**REQUIRED ACTION:** Output only the line that contains "[Open this post on LinkedIn] (69, 2171)" and the lines after it, all verbatim, through the last one below.

=== RECORDS FOR THIS EXERCISE ===

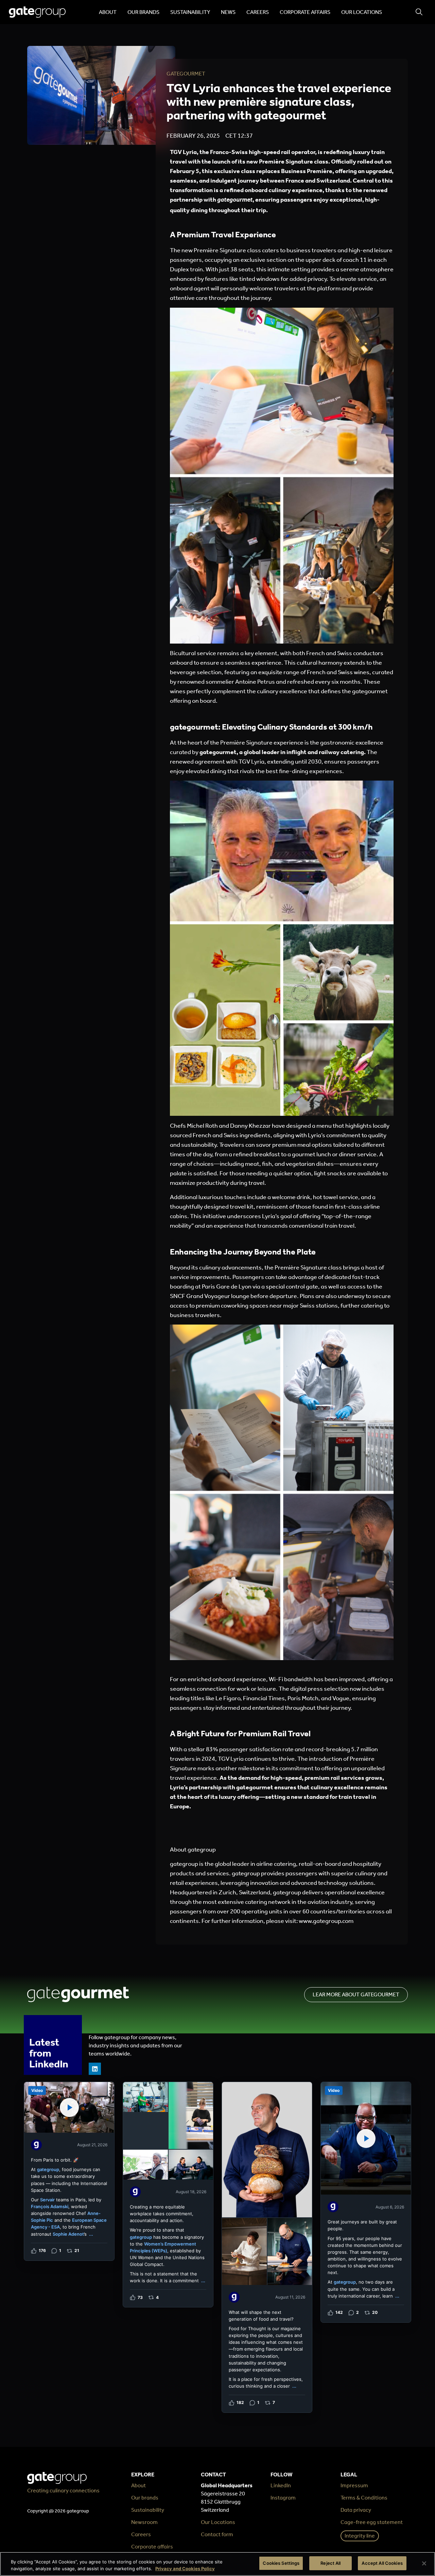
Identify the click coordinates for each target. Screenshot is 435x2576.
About (108, 12)
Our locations (361, 12)
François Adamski (49, 2206)
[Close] (424, 2563)
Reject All (330, 2563)
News (228, 12)
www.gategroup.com (326, 1921)
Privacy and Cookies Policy (185, 2568)
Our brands (143, 12)
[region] (217, 2564)
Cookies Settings (281, 2563)
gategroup (48, 2169)
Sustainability (190, 12)
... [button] (91, 2234)
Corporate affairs (305, 12)
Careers (257, 12)
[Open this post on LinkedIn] (69, 2171)
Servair (47, 2199)
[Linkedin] (95, 2069)
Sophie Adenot (68, 2234)
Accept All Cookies (382, 2563)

===

**COMPLETED EXERCISE:**
[Open this post on LinkedIn] (69, 2171)
Servair (47, 2199)
[Linkedin] (95, 2069)
Sophie Adenot (68, 2234)
Accept All Cookies (382, 2563)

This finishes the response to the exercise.